_Problème à traiter:_
Recopiez mot pour mot, dans l'extrait sur l'inflammation cérébrale, tout le passage depuis « Conclusion : L’inflammation » jusqu'à « années chez l’homme. ».

_Extrait choisi:_
******************************

Conclusion : L’inflammation cérébrale des femmes ressemblait beaucoup plus à celle des hommes, y compris l’augmentation des niveaux des promoteurs classiques de l’inflammation comme les protéines de signalisation IL-1β et TNF alpha dans le cerveau, rapportent Stranahan et ses collègues.
“Lorsque nous avons retiré la graisse sous-cutanée de l’équation, tout d’un coup, le cerveau des femmes a commencé à présenter une inflammation de la même manière que le cerveau des hommes, et les femmes ont pris plus de graisse viscérale”, explique Stranahan. “Cela a en quelque sorte tout déplacé vers cet autre lieu de stockage”. La transition s’est faite en trois mois environ, ce qui correspond à plusieurs années chez l’homme.
En comparaison, ce n’est qu’après la ménopause que les femelles qui n’avaient pas subi d’ablation de graisse sous-cutanée mais qui avaient suivi un régime riche en graisses ont présenté des niveaux d’inflammation cérébrale similaires à ceux des mâles, explique Stranahan.

******************************

_Données:_

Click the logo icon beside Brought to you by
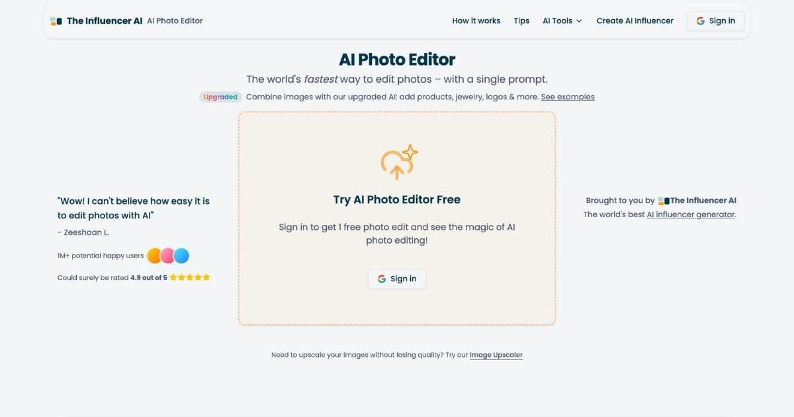 coord(664,200)
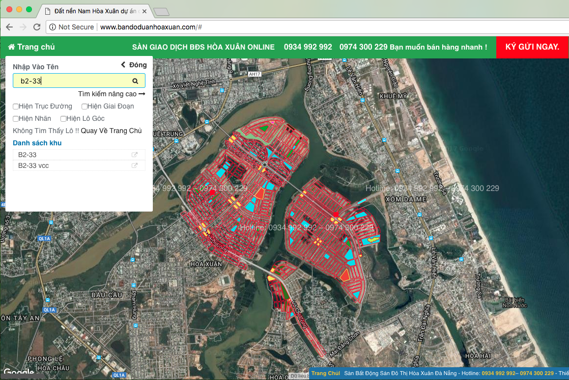Viewport: 569px width, 380px height.
Task: Click the browser forward arrow
Action: [x=23, y=27]
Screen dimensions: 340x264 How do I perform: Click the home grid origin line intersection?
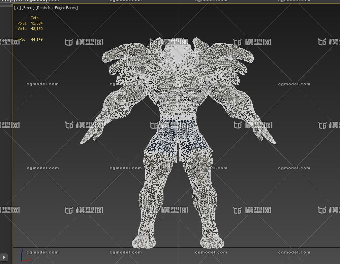tap(178, 248)
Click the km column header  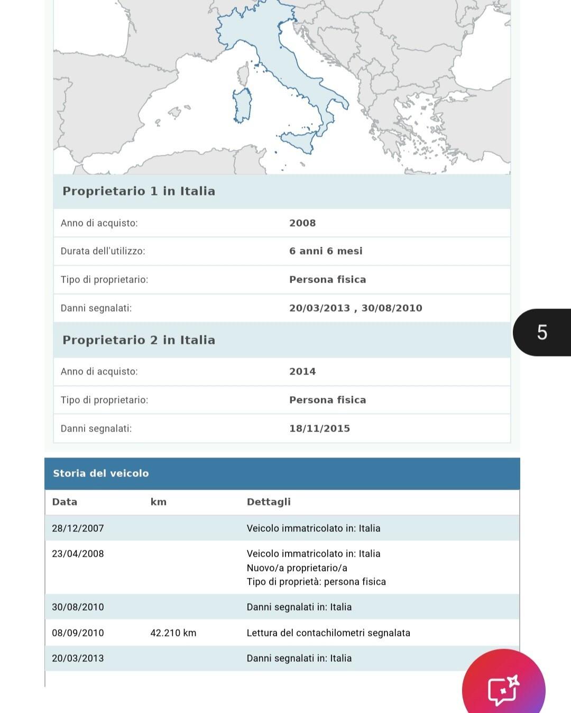[158, 502]
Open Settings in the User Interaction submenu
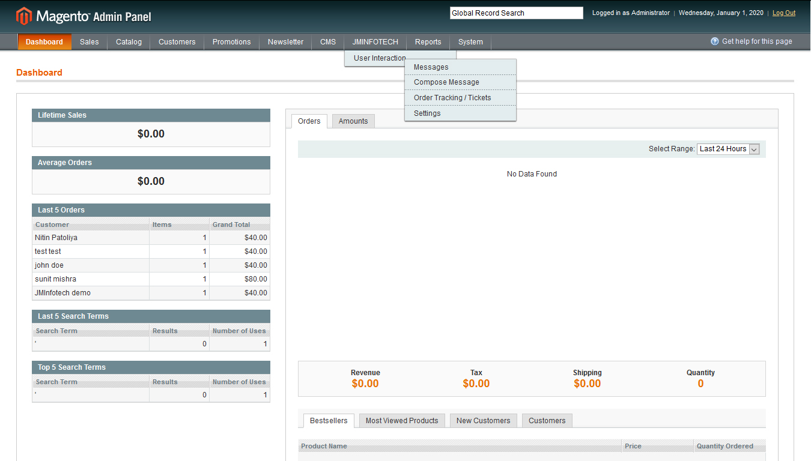Image resolution: width=811 pixels, height=461 pixels. pos(427,113)
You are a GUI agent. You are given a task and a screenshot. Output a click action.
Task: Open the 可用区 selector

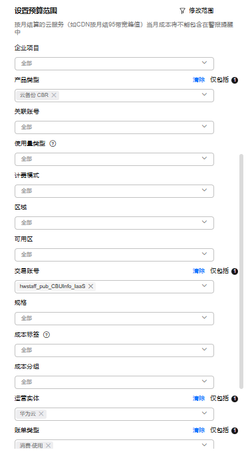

******************************

_Espace de réponse:_
Conclusion : L’inflammation cérébrale des femmes ressemblait beaucoup plus à celle des hommes, y compris l’augmentation des niveaux des promoteurs classiques de l’inflammation comme les protéines de signalisation IL-1β et TNF alpha dans le cerveau, rapportent Stranahan et ses collègues.
“Lorsque nous avons retiré la graisse sous-cutanée de l’équation, tout d’un coup, le cerveau des femmes a commencé à présenter une inflammation de la même manière que le cerveau des hommes, et les femmes ont pris plus de graisse viscérale”, explique Stranahan. “Cela a en quelque sorte tout déplacé vers cet autre lieu de stockage”. La transition s’est faite en trois mois environ, ce qui correspond à plusieurs années chez l’homme.